Hope has rarely felt so fragile, or so inadequate. A moment long sought and prayed for will nonetheless be met with fear and apprehension as well as joy by Palestinians in the wasteland that is Gaza and among the traumatised families of Israeli hostages.
After more than 15 months of war, which has left tens of thousands dead and almost 2 million struggling to survive, US officials and others reported that a ceasefire and hostage-release deal has been reached. The Israeli prime minister, Benjamin Netanyahu, said there were still “unresolved clauses”, though his cabinet was expected to vote on it on Thursday morning. They should back it. The broad outlines of this agreement have long been clear. The cost of the delay is unbearable. Since it was first mooted, thousands more Palestinians and an unknown number of Israeli hostages taken in the Hamas raids of 7 October 2023 have been killed. Last week, research in the Lancet medical journal suggested that the death toll recorded by Gazan health officials was 40% too low, with an estimated 64,260 Palestinians killed by Israeli forces by last June.

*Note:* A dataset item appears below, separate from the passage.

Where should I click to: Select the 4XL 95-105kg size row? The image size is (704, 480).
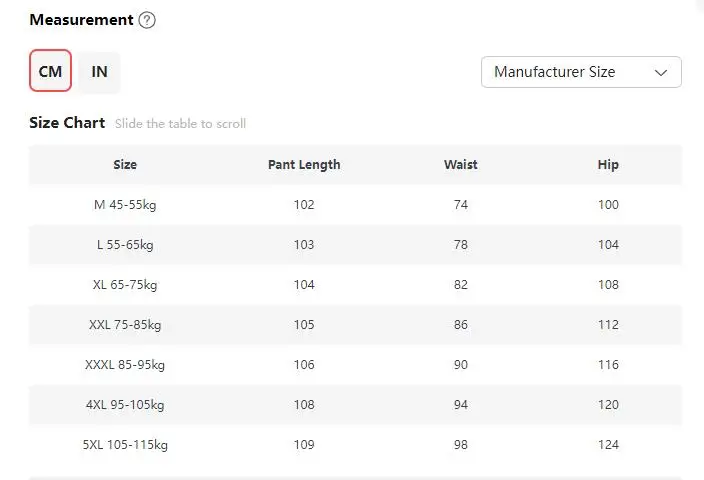click(x=355, y=405)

Yet that is all the more reason to welcome, implement, sustain and build upon an agreement. Next Monday’s US presidential transition from Joe Biden to Donald Trump created the necessary momentum. Mr Netanyahu, who has sought to defer the political reckoning for 7 October as well as the corruption charges he faces, has eagerly anticipated Mr Trump’s return. The president-elect reportedly played hardball with the Israeli leader: he did not want to begin his second term with the conflict ongoing. Hamas did not want to wait for a worse outcome.

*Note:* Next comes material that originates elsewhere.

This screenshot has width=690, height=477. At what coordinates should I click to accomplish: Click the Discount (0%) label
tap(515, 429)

But while Mr Trump predictably claimed the credit, the progress is less a tribute to him than an indictment of Mr Biden’s failure – and a reminder that Mr Netanyahu and the Israeli right expect rewards from Mr Trump down the line. Shifting domestic politics have also made the prime minister less concerned about threats to quit from Itamar Ben-Gvir, an extremist coalition partner who boasts that he blocked previous attempts to reach a deal: so much for the Israeli prime minister’s complaints that Hamas was the obstacle.
The agreement reportedly involves a gradual release of 33 Israeli hostages, including children, women, the elderly and sick, and up to 1,000 Palestinian prisoners, alongside a partial Israeli troop withdrawal in a first phase lasting several weeks. This should also see a surge in urgently needed aid. Reportedly, there could be 600 trucks a day – a vast increase, but still woefully inadequate. Even if this materialises and lasts, Israel is due to withdraw cooperation with Unrwa, the UN relief agency for Palestinians, within days. No other entity has its capacity to deliver aid in Gaza.
After 16 days, talks would begin on a second phase involving the return of other hostages in return for a complete Israeli military withdrawal. The problems with this plan are obvious. The ceasefire may not hold. November 2023’s deal didn’t. Agreeing phase two will be extremely difficult. There is no agreement on what would come after that in Gaza, and who would oversee it.
Last May, the UN estimated that it would cost $40bn and take 16 years to reconstruct Gaza. Much more has since been destroyed. Any tentative sense of relief is shadowed by past suffering, and fears for the future. And yet, when matters are so desperate, a deal is still a step forward which must be embraced and built upon.